Scenario Thinking: When the Long-Term Unfolds in the Short-Term
We use medium-term scenario analysis as a complement to the long-term valuation driven process (encapsulated in the Valuation Dashboard). We have often said that the ‘long-term often happens in the short-term’, or put another way ‘valuation can not matter for extended periods, until it suddenly does’. Looking at different scenarios helps us envisage the market mechanisms through which that might happen.
As we discuss in this week’s video, three years ago, in mid-2021, we considered three main scenarios:
1) ‘Fighting the Fed’ and positioning for rising inflation,
2) Going with the flow and maintaining risk asset exposure and allocations to government bonds.
3) A neutral ‘it’s all in the efficient market price’ stance.
At the time, the audience was split fairly evenly across these possibilities and in fact all three scenarios have held sway during that time and the ‘probability weighted’ estimated return actually turned out to be pretty much bang on! That meant that asset allocators had to be quite nimble. And as it turned out, active asset allocators who positioned themselves more defensively for the inflationary surge, significantly outperformed passive strategies over the subsequent three years, limiting drawdowns and generating superior risk-adjusted returns. This underscores the value of scenario planning - while the future is always uncertain, evaluating the possibilities and positioning accordingly can add meaningful value.
1) A bullish case driven by AI-fueled productivity gains and falling clean energy costs
2) A "muddle through" where the Fed engineers a soft landing
3) A hard recession caused by excessive monetary tightening
4) A stagflationary environment of weak growth and resurgent inflation
When polled, the audience leaned somewhat optimistic but ascribed non-trivial probabilities to the bearish cases. Preliminary probability-weighted return calculations point to a subdued 3-4% annual return for a balanced 60/40 portfolio, with significant dispersion between the bullish and bearish scenarios.

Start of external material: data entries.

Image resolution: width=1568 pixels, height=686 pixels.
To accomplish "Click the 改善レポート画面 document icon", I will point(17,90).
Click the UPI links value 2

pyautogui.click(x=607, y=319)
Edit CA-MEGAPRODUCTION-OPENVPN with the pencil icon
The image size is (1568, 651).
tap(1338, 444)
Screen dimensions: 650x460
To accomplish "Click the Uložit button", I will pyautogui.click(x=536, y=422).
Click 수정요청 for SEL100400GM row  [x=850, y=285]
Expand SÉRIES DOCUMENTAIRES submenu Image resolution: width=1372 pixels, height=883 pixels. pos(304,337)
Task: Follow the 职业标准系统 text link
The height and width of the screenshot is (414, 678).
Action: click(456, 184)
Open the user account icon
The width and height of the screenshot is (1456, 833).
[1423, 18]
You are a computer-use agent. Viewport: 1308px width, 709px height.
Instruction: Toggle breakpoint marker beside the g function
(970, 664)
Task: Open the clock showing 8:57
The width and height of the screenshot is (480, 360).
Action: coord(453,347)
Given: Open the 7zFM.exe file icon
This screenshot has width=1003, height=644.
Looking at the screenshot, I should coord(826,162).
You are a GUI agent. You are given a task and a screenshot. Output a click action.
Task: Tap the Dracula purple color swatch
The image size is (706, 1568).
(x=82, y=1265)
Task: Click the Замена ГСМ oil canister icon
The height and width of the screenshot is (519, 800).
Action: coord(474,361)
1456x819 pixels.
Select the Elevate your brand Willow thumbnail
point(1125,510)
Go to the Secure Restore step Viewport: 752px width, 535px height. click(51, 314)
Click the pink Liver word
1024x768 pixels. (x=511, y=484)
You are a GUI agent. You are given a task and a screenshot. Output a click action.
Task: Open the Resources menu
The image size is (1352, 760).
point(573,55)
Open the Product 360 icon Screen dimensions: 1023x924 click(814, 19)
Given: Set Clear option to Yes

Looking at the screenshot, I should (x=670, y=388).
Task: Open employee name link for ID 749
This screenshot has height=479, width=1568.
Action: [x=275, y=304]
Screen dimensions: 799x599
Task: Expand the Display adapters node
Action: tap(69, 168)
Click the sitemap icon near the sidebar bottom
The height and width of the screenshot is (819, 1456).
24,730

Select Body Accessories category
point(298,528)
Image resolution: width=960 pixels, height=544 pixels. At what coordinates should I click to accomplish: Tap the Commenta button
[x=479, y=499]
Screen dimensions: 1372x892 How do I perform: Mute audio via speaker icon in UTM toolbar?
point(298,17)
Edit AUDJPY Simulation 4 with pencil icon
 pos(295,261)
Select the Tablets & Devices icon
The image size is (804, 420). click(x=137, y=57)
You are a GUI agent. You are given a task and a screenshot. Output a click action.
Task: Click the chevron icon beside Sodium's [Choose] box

We believe scenario analysis is especially pertinent again today with some assets fairly fully valued after a strong run and seemingly quite sensitive to a change in outlook. Pockets of exuberance (like CBA in the local market as much as many US tech stocks?!) - may hint at overly optimistic sentiment and strong investment flows. The wide valuation disparities between global equity markets also spotlight the potential for active management to add value by leaning into cheaper assets. Maybe.
Over the next few weeks, we plan to further develop these scenarios and evaluate the implications across asset classes and even down to a fund level. This will help identify the portfolio positioning and active tilts that can navigate the range of potential outcomes. To deepen your understanding now, download this explainer of how the next 3 years could play out in each of the scenarios.
While the future remains as uncertain as ever, a scenario-based approach can provide a structured framework to assess the possibilities and invest accordingly. As Mike Tyson famously said ‘everyone has a plan until they get punched in the face’ so you might as well make a few different plans.